With its ability to press, dominate possession, and a number 10 in the middle to help with creating chances for the striker and/or wingers, this system is perfect for most teams in the Super League, the earlier stages in European qualifying, and even continental sides of a similar level.
Where it falls short will be against bigger sides in Europe, as they will be the ones wanting to boss possession and overflow the midfield, meaning Thrylos would get carved open against much better quality opposition. It also must be said from a personnel perspective that Thrylos does lack a number ten that could fit the role week in and week out with Kostas Fortounis unavailable due to a long term injury. Mathieu Valbuena is capable but cannot play 90 minutes every match at 37 years old.
With the players at Martins’ disposal, 4-3-3 feels one of the more viable options as a strategy with the players fit and ready to compete. With a plethora of central midfielders in the squad this could be what we see for the majority of the season. Rather than a more advanced number 10, the third midfielder would play deeper with Camara and M'Vila in the form of either new signing Pierre Kunde or the ever reliable Andreas Bouchalakis.
This is a formation that could work over multiple competitions, including the league in derby matches, where it has been to our strength in the past, while also acting as a stable and a balanced system for Europe. Kunde, another attack-minded central player, would be deployed to help Camara with more forward play.
The shortcomings of playing 4-3-3 in the past is that the team struggles with creativity, especially against smaller teams in Greece who have been content to sit back and let us pass the ball about all game. This could change now that Erythrolefkoihas Kunde, as has already proved he can add some much-needed dynamism on the pitch as long as he has a more defensive partner, like M'Vila, next to him.
Pedro Martins has made it clear in the past that his preferred formation is 4-4-2. During his time as manager of the Greek champions, however, we have rarely seen him start the team in this formation with the exception being in a handful of Greek Cup fixtures. The closest we have witnessed this formation being put to use is actually during the transition of a match when, in a 4-2-3-1, Mathieu Valbuena would almost act as the “little man” centre forward to the “big man” El Arabi to help with the attack.
There is some speculation that the acquisition of Tiquinho Soares was a key signing to begin playing 4-4-2 more consistently, only for the Brazilian striker to sustain an injury in pre-season which has ruled him out for an estimated three months. While Hassan could theoretically fill the role as second striker, his recent performances as a starter may deter Martins from playing the Egyptian, especially with El Arabi back in training.
Now for the big one: the system that has been debated nonstop as to whether we should either make this our go-to or even play it at all. Ever since Thrylos defeated Arsenal 0-1 away in London, the 3-4-3 has been prevalent in Olympiakos gameplans throughout the playoffs last season and during this campaign’s UCL qualifiers, and boy has it been a mixed bag.

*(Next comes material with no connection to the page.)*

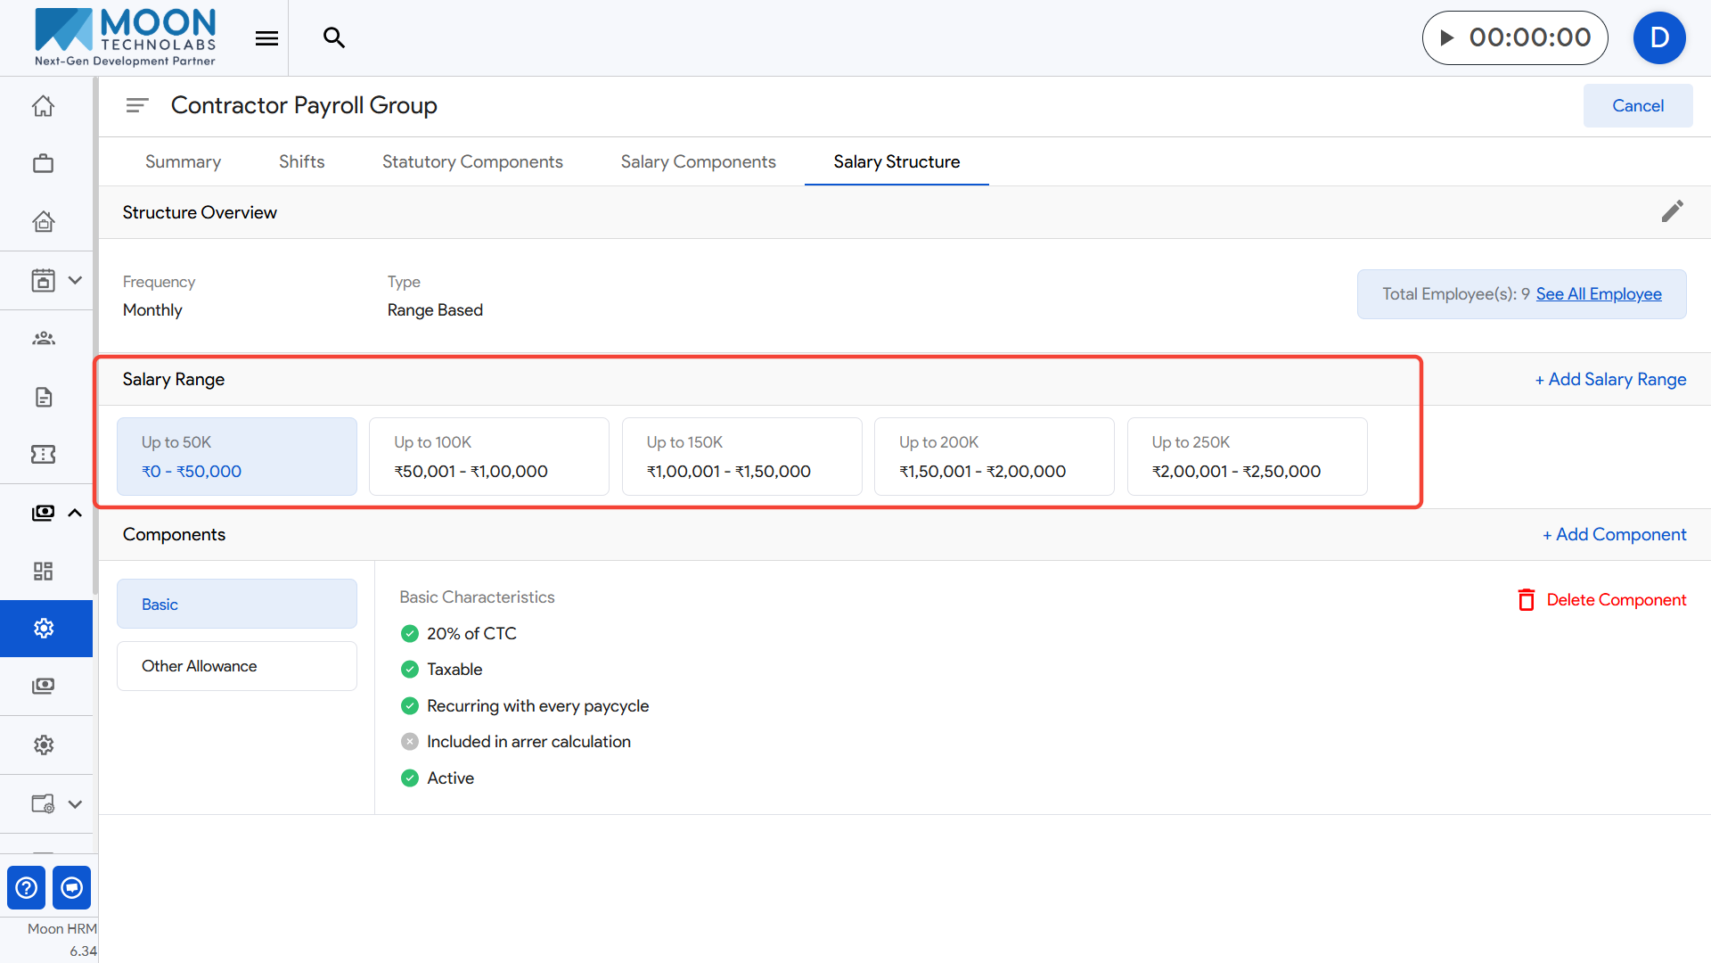Click the pencil edit icon for Structure Overview

click(x=1672, y=211)
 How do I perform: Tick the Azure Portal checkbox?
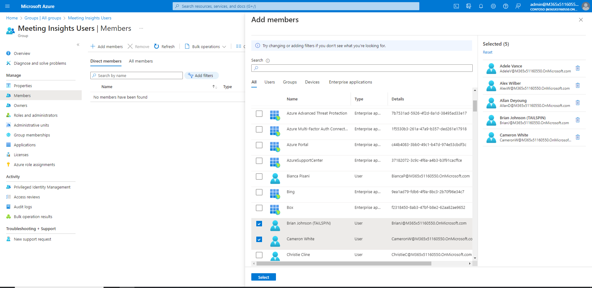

On the one hand, it has proven at times to be a solid and flexible formation with the ability to transition from defence to attack. Examples range from the 0-1 away victory over Arsenal, the 1-5 demolition of AEK last season, the 1-3 victory over Panathinaikos to mathematically clinch the title, and most recently in our 0-1 away win against Neftchi.
On the flip side, it has at times been to the detriment of the side in crucial matches, including the Greek Cup final against PAOK and the first leg of the 3rd Qualifying Round match against Ludogorets.
Now there are some reasons as to why it has been a bit of a hit and miss. The players that best fit that system at times have been out injured, with their replacements unable to utilise the system to the best of their ability. This inevitably leads to a lack of cohesion which, as we have seen, creates gaps in the side during a game. The opponent outplays us at our own game and exploits those spaces in their own counter attack.
With all this being said, I do think that this formation is still a valuable one for Pedro Martins to use, but I will also say it is not the be all and end all. If Thrylos match up against a superior side that will take the lion’s share of possession, giving us the opportunity to counter quickly after soaking up their pressure, like against Arsenal, then it works well. Against opposition that will be looking to give most of the ball and try to catch us out on the break, it is far less useful, unless Olympiakos has the players available to make 3-4-3 work both ways.